Another limitation of our study is the small number of infants who were born by cesarean and were screened in the first 24 hours of life, which impacted our ability to examine screening during the early hours after birth in this subgroup. We also did not have data regarding breastfeeding, which may be an interesting and meaningful variable that influences the outcome of screening. We were unable to study the impact of the timing of the second screening because of the small number of infants who failed this screening (n = 82) and the dependence of the results of the second screening on the timing of the first screening. Also, we were unable to examine the impact on screening results of known risk factors for congenital hearing loss, including family history and the presence of genetic mutations that are associated with SNHL, congenital cytomegalovirus and other intrauterine infections, craniofacial anomalies (including cleft palate), and syndromes that are associated with congenital hearing loss. Finally, because true congenital hearing loss occurs in only 2 to 3 per 1000 individuals, even the large sample size of our study resulted in relatively small numbers of infants who were referred for diagnostic testing, allowing for a limited analysis of this group.
Finally, our study was not designed to ascertain false-negative rates of hearing screening in newborns in terms of the ascertainment of SNHL. Such a study would require the capacity to manage a large population of newborns over time. Even if this were possible, it would be extremely challenging to distinguish progressive SNHL that was not present at birth from SNHL that was present but not detected at birth.
In this study of 6817 low-risk term and late-preterm newborns, we found that older postnatal age at the time of testing in the first 48 hours of life was associated with decreased false-positive results in terms of the diagnosis of congenital SNHL. Delaying the first screening as long as possible within this time frame helps reduce false-positive rates on in-hospital rescreens and reduces the rate of referrals for audiological evaluation. Other factors that were associated with referral for diagnostic audiological testing included race and/or ethnicity and sex, whereas the only factor associated with SNHL on diagnostic testing was bilateral failure on the first screening. Our study helps provide guidance for nursery directors and audiologists, who determine the timing of newborn hearing screening during the birth hospitalization. Further study is needed to determine the optimal time interval between the first and second hearing screening attempts and the role of race and/or ethnicity and sex in screening, diagnostic evaluation, and the prevalence of childhood hearing impairment.
FINANCIAL DISCLOSURE: The authors have indicated they have no financial relationships relevant to this article to disclose.
FUNDING: No external funding.
POTENTIAL CONFLICT OF INTEREST: The authors have indicated they have no potential conflicts of interest to disclose.

*****

▶ _Assigned task 1_
List every known risk factor for congenital hearing loss whose impact on screening results the authors of the newborn hearing screening text say they could not examine.
▶ _Assigned task 2_
According to the newborn hearing screening text, how many newborns were in the study, and what kind were they?
▶ _Assigned task 3_
Condense the paragraph of the newborn hearing screening text that begins "In this study of 6817" into a short bulleted list that keeps its main findings and recommendations.

*****

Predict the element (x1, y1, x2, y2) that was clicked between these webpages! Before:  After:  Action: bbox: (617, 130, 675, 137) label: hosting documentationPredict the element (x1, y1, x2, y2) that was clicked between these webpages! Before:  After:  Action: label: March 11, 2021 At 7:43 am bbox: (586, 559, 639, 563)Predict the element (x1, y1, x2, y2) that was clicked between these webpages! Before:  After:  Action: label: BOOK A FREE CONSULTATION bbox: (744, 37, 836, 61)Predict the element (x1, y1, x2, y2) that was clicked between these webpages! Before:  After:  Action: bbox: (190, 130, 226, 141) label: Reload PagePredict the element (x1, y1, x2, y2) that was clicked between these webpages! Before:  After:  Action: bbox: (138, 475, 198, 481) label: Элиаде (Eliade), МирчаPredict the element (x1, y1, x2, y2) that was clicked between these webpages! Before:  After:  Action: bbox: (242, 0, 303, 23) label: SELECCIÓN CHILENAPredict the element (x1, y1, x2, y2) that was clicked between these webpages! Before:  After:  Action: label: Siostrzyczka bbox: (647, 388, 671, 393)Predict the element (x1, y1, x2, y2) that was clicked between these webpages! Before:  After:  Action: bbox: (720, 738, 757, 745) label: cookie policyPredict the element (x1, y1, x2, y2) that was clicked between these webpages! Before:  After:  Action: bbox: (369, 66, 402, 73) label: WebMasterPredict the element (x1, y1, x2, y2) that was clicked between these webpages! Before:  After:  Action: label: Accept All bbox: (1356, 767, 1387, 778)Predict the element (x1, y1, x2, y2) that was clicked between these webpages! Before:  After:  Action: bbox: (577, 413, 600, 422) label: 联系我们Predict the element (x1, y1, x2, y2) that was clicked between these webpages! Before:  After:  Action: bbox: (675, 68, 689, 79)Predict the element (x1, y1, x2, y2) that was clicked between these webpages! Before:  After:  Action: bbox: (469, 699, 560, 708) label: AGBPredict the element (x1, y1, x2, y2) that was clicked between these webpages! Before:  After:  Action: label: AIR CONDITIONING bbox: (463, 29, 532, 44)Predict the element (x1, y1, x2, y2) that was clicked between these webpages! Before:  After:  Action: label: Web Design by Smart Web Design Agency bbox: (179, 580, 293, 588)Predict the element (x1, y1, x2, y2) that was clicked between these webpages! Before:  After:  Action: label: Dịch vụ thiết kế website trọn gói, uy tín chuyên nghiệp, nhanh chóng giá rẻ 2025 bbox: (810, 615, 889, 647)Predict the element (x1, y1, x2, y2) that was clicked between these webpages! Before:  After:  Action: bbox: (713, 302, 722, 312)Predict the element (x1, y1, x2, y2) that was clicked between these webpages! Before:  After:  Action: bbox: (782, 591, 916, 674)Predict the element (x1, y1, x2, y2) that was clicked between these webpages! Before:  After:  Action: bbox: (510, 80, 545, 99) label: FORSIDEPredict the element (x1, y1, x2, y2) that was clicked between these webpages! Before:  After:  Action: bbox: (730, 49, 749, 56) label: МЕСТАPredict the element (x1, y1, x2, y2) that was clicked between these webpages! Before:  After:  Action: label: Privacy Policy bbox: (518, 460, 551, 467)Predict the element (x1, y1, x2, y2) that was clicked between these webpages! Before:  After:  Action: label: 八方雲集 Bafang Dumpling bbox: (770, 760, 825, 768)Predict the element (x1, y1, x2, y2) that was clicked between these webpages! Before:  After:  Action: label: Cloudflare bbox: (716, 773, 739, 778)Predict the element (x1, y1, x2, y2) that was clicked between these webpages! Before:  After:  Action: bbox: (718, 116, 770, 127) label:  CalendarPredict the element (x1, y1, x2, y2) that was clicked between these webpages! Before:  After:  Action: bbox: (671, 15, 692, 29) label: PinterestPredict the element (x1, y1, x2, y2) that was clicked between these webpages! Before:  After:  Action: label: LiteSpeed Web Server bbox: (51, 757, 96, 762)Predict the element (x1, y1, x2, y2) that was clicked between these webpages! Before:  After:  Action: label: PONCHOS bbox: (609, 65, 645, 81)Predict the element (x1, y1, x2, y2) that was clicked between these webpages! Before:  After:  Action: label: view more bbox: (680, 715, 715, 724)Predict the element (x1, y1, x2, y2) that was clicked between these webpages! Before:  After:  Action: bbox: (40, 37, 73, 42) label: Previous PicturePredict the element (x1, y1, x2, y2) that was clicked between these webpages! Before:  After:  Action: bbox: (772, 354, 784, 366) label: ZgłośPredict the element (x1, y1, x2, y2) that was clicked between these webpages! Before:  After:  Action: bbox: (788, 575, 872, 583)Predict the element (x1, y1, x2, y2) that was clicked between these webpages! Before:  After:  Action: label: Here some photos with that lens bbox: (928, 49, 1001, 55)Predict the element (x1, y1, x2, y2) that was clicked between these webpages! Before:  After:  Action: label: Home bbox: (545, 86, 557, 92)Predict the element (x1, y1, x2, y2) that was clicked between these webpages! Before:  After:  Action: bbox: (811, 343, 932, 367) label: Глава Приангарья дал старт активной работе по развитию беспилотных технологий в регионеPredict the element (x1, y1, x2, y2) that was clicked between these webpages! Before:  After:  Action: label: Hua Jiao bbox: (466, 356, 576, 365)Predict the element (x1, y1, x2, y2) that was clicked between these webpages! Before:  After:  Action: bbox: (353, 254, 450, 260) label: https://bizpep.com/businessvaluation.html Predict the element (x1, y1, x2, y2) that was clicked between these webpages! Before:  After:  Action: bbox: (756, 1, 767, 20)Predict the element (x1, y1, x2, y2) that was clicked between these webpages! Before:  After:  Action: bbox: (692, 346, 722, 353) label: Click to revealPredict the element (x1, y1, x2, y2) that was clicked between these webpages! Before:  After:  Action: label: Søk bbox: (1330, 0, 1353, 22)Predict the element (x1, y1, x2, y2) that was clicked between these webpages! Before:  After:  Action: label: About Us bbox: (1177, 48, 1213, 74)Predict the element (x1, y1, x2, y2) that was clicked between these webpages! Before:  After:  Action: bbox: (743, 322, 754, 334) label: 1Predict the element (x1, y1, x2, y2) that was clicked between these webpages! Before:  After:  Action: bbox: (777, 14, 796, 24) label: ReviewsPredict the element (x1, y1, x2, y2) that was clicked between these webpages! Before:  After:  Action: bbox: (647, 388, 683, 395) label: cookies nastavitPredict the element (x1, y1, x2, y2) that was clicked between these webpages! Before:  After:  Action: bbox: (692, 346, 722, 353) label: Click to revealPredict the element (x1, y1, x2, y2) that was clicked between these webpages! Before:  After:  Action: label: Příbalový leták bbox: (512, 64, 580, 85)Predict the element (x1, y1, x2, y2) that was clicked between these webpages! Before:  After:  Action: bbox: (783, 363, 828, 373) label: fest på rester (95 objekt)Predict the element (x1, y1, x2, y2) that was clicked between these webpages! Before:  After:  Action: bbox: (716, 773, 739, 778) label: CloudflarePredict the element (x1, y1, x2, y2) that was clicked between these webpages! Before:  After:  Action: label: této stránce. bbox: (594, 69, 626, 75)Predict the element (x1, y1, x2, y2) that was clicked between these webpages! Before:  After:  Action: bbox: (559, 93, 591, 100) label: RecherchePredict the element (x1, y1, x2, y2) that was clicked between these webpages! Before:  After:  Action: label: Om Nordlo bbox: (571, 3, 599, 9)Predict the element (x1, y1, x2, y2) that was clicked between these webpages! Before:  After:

*****

▶ _Exercise answer 1_
- Family history
- Genetic mutations associated with SNHL
- Congenital cytomegalovirus and other intrauterine infections
- Craniofacial anomalies, including cleft palate
- Syndromes associated with congenital hearing loss

▶ _Exercise answer 2_
6817 low-risk term and late-preterm newborns.

▶ _Exercise answer 3_
- In 6817 low-risk term and late-preterm newborns, older postnatal age at testing within the first 48 hours was linked to fewer false-positive results for congenital SNHL.
- Delaying the first screening as long as possible within that window lowers false-positive rates on in-hospital rescreens and reduces referrals for audiological evaluation.
- Race and/or ethnicity and sex were also associated with referral for diagnostic testing.
- Bilateral failure on the first screening was the only factor associated with SNHL on diagnostic testing.
- The findings offer guidance to nursery directors and audiologists who set screening timing during the birth hospitalization.
- Further study is needed on the best interval between the first and second screenings and on how race and/or ethnicity and sex relate to screening, diagnostic evaluation, and the prevalence of childhood hearing impairment.